**Description of the task**
Across all the entries below, how many lines mention the string "computer"? Respond with a single number.

**Source records**
╭──

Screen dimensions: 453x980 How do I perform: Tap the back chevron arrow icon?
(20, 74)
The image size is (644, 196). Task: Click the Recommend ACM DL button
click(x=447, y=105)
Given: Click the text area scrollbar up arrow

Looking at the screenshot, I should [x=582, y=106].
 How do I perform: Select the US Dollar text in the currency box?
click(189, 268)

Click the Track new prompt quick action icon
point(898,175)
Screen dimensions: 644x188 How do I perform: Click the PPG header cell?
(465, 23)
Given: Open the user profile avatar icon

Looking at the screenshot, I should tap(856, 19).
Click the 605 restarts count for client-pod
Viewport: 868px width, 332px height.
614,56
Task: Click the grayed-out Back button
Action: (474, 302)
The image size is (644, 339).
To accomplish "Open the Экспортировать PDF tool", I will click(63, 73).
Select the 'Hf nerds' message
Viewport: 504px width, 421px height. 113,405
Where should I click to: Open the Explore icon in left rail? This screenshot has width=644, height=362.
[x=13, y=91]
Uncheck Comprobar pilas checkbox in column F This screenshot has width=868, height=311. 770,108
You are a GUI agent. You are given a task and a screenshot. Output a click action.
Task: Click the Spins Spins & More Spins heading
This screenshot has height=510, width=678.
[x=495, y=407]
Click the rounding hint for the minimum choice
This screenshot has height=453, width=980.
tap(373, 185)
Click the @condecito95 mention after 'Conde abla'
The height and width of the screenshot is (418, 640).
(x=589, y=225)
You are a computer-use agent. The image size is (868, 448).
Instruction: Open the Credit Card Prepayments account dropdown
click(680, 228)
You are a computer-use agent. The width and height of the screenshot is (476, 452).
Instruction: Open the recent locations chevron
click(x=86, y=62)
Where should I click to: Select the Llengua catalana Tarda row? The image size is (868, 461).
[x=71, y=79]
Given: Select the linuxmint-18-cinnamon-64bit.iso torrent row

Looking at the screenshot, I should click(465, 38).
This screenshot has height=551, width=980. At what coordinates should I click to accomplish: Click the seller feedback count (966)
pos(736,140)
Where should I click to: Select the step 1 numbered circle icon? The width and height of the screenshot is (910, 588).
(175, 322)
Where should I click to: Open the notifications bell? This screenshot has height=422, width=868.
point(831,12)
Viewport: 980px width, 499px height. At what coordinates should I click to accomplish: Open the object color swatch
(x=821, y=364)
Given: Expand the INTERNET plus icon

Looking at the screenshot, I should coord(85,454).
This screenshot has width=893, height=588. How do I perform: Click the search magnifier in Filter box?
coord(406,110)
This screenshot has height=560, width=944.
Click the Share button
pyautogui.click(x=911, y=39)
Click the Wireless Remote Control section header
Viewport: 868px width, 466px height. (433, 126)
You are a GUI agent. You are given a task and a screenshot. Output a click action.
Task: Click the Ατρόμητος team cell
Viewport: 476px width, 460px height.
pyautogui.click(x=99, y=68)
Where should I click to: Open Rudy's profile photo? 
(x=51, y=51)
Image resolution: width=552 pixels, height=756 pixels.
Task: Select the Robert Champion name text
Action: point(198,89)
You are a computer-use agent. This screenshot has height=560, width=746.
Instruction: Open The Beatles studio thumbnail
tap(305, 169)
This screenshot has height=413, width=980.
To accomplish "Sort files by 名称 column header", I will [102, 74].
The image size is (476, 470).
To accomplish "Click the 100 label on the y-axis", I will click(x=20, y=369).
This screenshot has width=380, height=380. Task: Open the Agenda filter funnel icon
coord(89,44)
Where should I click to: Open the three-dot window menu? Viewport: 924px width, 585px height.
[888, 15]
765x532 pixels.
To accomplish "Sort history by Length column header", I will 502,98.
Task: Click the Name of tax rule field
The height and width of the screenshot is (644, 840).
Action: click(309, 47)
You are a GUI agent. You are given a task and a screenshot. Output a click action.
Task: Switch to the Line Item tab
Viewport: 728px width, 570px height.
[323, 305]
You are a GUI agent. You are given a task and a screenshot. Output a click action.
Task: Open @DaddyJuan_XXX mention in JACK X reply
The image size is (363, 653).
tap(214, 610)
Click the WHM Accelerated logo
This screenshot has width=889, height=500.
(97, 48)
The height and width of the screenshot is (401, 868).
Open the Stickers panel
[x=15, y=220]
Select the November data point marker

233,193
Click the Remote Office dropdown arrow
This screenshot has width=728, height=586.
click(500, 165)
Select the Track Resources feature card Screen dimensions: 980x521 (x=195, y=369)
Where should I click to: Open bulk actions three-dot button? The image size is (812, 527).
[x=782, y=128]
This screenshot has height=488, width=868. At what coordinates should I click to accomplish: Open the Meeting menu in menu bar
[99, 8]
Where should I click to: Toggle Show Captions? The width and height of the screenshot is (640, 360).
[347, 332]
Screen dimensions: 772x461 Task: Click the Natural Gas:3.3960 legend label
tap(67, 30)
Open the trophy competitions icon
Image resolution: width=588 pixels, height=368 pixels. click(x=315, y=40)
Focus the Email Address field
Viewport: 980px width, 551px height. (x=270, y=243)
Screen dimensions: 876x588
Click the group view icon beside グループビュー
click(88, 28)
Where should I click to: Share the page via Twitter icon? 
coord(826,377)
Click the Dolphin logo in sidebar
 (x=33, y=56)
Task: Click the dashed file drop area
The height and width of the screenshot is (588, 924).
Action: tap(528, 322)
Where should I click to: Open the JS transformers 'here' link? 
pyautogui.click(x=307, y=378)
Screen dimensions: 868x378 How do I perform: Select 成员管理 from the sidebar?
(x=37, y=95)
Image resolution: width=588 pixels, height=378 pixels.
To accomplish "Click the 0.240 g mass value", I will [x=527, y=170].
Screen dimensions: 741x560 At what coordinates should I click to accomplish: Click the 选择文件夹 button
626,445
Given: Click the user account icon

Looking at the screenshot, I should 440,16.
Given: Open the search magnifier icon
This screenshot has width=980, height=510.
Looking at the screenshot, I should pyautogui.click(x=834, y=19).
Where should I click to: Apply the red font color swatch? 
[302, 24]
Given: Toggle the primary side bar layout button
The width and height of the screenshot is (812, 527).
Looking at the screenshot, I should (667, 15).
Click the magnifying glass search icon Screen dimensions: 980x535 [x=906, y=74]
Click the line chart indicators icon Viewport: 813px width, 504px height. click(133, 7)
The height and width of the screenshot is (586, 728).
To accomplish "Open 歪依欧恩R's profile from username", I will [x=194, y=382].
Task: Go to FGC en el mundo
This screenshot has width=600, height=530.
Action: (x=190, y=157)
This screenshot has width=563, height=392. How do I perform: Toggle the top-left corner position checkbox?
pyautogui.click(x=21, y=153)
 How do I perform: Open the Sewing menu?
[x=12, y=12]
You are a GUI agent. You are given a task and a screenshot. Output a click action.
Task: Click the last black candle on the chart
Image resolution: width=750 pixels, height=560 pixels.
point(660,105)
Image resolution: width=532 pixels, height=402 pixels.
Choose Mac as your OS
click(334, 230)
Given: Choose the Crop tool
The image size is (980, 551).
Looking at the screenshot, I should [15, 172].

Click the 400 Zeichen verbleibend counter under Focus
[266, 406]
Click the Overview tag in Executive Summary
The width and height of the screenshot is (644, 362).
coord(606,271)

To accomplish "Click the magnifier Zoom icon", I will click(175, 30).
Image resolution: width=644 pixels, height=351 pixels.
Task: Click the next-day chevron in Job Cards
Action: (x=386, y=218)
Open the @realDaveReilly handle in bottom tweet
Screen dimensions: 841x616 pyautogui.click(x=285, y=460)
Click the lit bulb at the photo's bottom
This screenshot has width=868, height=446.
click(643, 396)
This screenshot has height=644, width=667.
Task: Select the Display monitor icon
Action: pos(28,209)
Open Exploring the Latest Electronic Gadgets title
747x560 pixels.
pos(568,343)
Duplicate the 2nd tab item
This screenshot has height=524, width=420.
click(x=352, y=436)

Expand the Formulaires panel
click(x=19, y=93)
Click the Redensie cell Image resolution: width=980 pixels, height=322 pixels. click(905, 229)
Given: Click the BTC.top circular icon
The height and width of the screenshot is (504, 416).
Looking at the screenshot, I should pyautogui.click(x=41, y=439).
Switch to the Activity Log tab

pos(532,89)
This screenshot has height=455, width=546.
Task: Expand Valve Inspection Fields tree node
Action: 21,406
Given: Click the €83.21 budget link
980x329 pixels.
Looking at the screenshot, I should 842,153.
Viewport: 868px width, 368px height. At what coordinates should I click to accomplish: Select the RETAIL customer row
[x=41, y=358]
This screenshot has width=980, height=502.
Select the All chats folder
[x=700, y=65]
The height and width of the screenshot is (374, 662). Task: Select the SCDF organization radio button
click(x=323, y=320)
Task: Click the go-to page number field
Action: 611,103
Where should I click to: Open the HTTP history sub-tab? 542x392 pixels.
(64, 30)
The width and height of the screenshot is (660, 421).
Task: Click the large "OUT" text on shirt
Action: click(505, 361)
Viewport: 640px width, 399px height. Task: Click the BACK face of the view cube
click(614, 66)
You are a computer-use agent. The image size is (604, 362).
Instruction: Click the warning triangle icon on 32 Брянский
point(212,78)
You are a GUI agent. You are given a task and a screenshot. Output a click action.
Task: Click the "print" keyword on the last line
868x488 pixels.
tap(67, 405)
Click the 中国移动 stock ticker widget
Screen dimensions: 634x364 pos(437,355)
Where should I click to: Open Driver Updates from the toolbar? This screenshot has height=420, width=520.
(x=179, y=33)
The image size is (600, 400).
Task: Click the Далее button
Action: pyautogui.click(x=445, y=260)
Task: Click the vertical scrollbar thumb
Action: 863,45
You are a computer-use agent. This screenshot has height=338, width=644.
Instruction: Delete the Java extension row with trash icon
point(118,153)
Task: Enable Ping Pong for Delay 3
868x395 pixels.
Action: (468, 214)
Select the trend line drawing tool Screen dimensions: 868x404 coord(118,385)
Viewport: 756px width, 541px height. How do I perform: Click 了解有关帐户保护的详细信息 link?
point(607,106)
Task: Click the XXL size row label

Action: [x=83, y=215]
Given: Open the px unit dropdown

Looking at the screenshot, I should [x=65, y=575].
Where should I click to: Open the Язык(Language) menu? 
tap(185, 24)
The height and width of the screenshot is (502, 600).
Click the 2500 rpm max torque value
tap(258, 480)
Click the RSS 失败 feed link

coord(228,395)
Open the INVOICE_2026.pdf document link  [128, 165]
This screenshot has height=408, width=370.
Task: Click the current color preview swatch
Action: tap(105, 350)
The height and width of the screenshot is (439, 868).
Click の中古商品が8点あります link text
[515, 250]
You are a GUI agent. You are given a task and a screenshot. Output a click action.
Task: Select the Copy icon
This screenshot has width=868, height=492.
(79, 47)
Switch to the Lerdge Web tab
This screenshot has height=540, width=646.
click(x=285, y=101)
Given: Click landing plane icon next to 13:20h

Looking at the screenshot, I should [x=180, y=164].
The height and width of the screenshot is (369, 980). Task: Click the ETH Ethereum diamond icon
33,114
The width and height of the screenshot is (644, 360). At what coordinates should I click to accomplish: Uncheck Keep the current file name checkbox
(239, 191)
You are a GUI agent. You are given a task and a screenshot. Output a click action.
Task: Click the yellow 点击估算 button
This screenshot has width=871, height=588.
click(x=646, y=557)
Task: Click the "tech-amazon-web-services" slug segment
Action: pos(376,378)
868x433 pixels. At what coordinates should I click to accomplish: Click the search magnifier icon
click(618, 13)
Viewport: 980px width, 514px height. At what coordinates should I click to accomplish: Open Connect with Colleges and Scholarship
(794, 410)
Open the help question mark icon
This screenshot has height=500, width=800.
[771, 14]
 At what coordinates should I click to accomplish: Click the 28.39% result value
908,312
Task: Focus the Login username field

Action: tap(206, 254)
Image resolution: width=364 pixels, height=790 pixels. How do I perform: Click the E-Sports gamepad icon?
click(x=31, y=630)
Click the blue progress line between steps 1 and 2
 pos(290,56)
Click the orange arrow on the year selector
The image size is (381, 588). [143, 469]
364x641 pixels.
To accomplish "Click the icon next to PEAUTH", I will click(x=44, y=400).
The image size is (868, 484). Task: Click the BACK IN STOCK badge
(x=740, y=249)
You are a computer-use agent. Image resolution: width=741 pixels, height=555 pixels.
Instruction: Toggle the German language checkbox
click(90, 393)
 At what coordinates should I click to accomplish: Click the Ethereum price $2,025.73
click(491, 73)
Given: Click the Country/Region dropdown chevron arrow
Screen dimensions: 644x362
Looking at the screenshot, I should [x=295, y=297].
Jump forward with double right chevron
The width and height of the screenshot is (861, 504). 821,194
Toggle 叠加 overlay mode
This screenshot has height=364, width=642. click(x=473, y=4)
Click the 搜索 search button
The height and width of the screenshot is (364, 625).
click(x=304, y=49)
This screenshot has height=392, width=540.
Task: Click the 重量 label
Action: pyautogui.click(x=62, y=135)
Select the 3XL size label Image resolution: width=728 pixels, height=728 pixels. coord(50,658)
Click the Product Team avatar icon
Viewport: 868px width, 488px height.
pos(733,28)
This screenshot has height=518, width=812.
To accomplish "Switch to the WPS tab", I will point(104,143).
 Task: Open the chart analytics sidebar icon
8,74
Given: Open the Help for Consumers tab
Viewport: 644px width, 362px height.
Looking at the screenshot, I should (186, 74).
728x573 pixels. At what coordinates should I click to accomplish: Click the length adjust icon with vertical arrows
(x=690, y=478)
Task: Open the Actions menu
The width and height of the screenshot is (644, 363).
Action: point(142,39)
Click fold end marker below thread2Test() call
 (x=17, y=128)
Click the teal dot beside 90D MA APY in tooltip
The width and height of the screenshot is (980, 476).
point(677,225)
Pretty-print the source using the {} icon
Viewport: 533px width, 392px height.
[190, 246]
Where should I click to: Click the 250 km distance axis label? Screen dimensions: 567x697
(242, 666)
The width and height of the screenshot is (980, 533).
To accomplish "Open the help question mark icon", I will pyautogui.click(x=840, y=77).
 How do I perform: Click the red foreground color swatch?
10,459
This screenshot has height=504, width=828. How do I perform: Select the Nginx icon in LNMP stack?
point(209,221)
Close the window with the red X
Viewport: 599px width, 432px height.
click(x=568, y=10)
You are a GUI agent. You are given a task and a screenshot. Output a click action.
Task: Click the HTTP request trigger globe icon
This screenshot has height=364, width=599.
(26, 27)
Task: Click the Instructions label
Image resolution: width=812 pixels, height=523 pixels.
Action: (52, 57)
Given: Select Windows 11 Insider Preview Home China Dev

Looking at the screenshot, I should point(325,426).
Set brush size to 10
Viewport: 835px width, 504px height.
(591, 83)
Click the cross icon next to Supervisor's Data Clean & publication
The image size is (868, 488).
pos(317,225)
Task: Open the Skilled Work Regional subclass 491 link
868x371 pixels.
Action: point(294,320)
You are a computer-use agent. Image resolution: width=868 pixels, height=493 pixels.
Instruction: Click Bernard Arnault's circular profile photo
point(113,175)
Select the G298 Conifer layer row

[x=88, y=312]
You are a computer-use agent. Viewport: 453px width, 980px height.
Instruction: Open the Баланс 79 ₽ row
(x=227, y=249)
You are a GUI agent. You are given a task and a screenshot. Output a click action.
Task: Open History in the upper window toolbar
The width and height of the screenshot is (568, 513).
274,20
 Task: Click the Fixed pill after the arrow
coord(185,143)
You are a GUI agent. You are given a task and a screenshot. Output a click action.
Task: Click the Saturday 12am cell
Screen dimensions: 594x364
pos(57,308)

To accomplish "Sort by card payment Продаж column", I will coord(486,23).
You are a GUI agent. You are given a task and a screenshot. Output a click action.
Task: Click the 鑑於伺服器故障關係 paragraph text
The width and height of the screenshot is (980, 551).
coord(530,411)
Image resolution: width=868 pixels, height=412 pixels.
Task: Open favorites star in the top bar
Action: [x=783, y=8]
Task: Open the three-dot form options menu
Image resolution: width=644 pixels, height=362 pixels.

╰──

**Output**
8